Феликс Чечик. Покуда Том и Гек. – М.: Воймега, 2014
Феликс Чечик, если судить по некоторым стихам из предыдущих книг этого автора, свой дневник души ведет еще от воспоминаний и впечатлений детства – эта оглядка в прошлое служит ему точкой нравственного отсчета и в новой книге:
Как возвратиться в детство,
не ныть и не пенять
и что-то наконец-то
в себе самом понять.
Отсюда, из этой точки, начинает формироваться сознание и мировосприятие поэта, отсюда начинается прокладка его жизненного и творческого пути. Чечик – один из самых лаконичных поэтов нашего времени, способный раскрыть большое и глубокое содержание в двух-трех строфах, представляющих собой катрен из коротких строк. Игорь Волгин писал о поэте: «Он в высшей степени скуп на слова; ему присущ очень сдержанный (если не сказать аскетичный) стихотворный жест». Не вступая в полемику с Волгиным, хотелось бы отметить, что не «скупостью» определяется немногословие поэта, а именно богатством и силой поэтического взгляда и жеста:
Никому – ни тебе и ни мне –
не дано возвратиться обратно:
крест, поставленный на стране, –
за разбитое сердце награда.
За разбитое вдребезги на
миллионы осколков, как эхо,
чтобы в них отразилась страна,
словно в комнате страха и смеха.
Исповедальная интонация Чечика вызывает читательское доверие, ибо в стихах поэта нет искусственной многозначительности, а есть достоинство ума и художественного мышления. Чечик не морализирует, не вещает, не держит позу соглядатая или наблюдателя. Он проживает эту жизнь с нами, и ему дано рассказывать нам эту жизнь в ее различных проявлениях. Удивляет жанровое разнообразие, которое поэт демонстрирует на небольшом пространстве, скажем, восьмистишия, – любовная лирика сменяется философским пейзажным стихотворением, самоирония бытовой сценки оттенена размышлением о стихотворном творчестве. Но таким конкретным жанровым определениям поддается не большая часть книги. Похоже, в случае Чечика надо вести речь о смешении жанров. Особенно бросается в глаза смена масштаба поэтического зрения автора. То он буквально двумя-тремя словами распахивает картину Вселенной, обращая наш взгляд в заоблачную даль, то побуждает нас, словно бы сквозь поэтический микроскоп, сосредоточить взгляд на некой предельно малой детали бытия.
Проще всего было бы эти стихотворные миниатюры выстраивать по схеме теза-антитеза, но у Чечика этот расхожий прием не в чести. Отсюда – абсолютная неожиданность и непредсказуемость движения его поэтической мысли, хотя развитие ее, начинаясь от первой строки, завершается в последней, стихотворение порой представляет собой одно предложение.

▶ **ИСХОДНЫЕ ДАННЫЕ**

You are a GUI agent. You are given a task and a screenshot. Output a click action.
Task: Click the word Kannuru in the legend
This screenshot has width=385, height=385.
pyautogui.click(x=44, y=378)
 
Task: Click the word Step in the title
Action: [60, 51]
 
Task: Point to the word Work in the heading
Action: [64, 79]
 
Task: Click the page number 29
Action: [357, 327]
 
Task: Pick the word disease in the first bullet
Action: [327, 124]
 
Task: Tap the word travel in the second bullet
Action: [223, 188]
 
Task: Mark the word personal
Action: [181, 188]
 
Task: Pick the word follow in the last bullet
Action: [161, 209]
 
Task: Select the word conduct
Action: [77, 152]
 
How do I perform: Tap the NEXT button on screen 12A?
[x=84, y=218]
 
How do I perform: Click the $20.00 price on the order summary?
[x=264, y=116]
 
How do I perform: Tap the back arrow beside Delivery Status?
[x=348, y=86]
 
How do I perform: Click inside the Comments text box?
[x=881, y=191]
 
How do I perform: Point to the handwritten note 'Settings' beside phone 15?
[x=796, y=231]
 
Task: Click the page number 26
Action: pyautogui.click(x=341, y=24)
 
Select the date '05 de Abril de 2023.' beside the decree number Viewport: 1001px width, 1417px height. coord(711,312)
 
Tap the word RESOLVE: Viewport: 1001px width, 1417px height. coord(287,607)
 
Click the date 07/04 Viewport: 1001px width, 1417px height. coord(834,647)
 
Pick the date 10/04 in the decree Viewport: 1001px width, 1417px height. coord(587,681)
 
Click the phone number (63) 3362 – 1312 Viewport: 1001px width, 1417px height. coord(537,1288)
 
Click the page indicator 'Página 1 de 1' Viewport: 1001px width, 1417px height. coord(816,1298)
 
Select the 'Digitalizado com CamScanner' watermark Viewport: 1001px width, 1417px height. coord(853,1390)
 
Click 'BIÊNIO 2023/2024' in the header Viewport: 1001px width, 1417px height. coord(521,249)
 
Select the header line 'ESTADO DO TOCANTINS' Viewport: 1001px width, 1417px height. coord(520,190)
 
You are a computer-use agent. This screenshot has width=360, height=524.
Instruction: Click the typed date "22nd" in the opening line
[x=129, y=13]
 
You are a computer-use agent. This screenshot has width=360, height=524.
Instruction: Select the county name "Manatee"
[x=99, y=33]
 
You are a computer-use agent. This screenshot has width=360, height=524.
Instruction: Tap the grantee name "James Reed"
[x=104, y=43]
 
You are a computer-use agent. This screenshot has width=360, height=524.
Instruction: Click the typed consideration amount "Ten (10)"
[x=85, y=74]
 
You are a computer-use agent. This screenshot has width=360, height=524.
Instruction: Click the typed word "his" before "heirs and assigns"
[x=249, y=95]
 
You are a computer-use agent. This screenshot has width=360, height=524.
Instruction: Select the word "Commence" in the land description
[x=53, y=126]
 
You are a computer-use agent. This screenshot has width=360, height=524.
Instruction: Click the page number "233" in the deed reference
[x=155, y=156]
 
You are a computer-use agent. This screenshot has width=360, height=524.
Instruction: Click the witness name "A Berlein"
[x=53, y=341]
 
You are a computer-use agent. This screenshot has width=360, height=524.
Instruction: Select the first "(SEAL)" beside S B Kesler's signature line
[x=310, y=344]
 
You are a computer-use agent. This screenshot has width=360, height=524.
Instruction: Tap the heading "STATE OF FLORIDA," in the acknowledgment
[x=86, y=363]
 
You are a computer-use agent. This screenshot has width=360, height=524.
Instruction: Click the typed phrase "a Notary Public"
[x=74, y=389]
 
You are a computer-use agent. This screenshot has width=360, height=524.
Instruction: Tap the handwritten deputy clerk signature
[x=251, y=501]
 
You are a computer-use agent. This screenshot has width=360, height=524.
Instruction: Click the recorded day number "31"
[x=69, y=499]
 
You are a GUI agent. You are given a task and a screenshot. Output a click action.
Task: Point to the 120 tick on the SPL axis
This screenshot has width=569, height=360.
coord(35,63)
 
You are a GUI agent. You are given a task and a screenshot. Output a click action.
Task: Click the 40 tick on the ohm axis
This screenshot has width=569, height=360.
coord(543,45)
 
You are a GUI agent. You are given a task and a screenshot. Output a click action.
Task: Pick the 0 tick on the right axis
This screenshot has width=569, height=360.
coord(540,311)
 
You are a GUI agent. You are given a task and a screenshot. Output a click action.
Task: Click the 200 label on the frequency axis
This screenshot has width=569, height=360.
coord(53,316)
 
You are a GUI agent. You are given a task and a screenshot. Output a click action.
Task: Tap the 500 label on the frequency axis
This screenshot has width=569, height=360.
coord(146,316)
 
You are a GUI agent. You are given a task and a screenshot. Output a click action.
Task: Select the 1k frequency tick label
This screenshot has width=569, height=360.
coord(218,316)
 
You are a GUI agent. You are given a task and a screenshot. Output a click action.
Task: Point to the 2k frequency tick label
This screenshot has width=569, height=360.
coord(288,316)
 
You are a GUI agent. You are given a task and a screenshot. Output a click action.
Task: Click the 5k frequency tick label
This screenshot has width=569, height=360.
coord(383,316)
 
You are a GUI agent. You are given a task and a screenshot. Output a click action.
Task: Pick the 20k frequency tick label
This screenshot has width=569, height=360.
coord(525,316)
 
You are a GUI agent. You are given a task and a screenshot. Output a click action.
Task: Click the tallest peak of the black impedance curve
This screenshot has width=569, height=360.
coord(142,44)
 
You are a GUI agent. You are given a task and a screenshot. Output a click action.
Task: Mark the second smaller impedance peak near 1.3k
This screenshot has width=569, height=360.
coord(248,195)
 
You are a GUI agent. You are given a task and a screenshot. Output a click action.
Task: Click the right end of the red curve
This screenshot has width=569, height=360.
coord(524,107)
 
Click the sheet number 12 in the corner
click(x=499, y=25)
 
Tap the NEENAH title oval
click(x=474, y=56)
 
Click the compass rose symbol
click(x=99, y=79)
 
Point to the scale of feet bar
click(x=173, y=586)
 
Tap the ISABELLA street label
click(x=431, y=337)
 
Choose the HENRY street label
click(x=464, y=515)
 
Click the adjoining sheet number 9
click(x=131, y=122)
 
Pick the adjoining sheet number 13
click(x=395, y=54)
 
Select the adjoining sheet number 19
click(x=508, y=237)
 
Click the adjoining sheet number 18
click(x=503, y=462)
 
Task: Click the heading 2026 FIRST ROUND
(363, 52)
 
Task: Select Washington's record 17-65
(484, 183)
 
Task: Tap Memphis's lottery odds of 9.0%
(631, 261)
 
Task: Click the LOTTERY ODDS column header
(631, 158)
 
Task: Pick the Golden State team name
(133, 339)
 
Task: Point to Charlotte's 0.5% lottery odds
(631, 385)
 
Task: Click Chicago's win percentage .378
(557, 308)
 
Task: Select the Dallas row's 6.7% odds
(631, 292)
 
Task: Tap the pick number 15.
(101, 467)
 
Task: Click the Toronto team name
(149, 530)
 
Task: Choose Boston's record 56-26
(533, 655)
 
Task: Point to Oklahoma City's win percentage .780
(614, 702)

▶ **ЗАДАНИЯ**
(a) Перескажите короче или списком абзац рецензии, который начинается словами «Исповедальная интонация Чечика». Главные факты нужно сохранить.
(b) Какие жанры, по словам рецензии, сменяют друг друга у Чечика на небольшом пространстве, например в восьмистишии? Перечислите их все.
(c) Перепишите из рецензии слово в слово отрывок, начиная со слов «Проще всего было» и заканчивая словами «собой одно предложение.».

▶ **ОТВЕТЫ**
(a)
- Читатель доверяет исповедальной интонации Чечика. В его стихах нет искусственной многозначительности, зато есть достоинство ума и художественного мышления.
- Поэт не морализирует, не вещает и не держится как соглядатай или наблюдатель. Он проживает жизнь вместе с читателем и рассказывает о ней в разных ее проявлениях.
- Даже в восьмистишии жанры сменяют друг друга. Но большая часть книги таким определениям не поддается, поэтому речь скорее о смешении жанров.
- Заметнее всего то, как меняется масштаб взгляда. Двумя-тремя словами поэт открывает картину Вселенной, а потом заставляет вглядеться в самую малую деталь бытия.

(b)
- любовная лирика
- философское пейзажное стихотворение
- бытовая сценка с самоиронией
- размышление о стихотворном творчестве

(c)
Проще всего было бы эти стихотворные миниатюры выстраивать по схеме теза-антитеза, но у Чечика этот расхожий прием не в чести. Отсюда – абсолютная неожиданность и непредсказуемость движения его поэтической мысли, хотя развитие ее, начинаясь от первой строки, завершается в последней, стихотворение порой представляет собой одно предложение.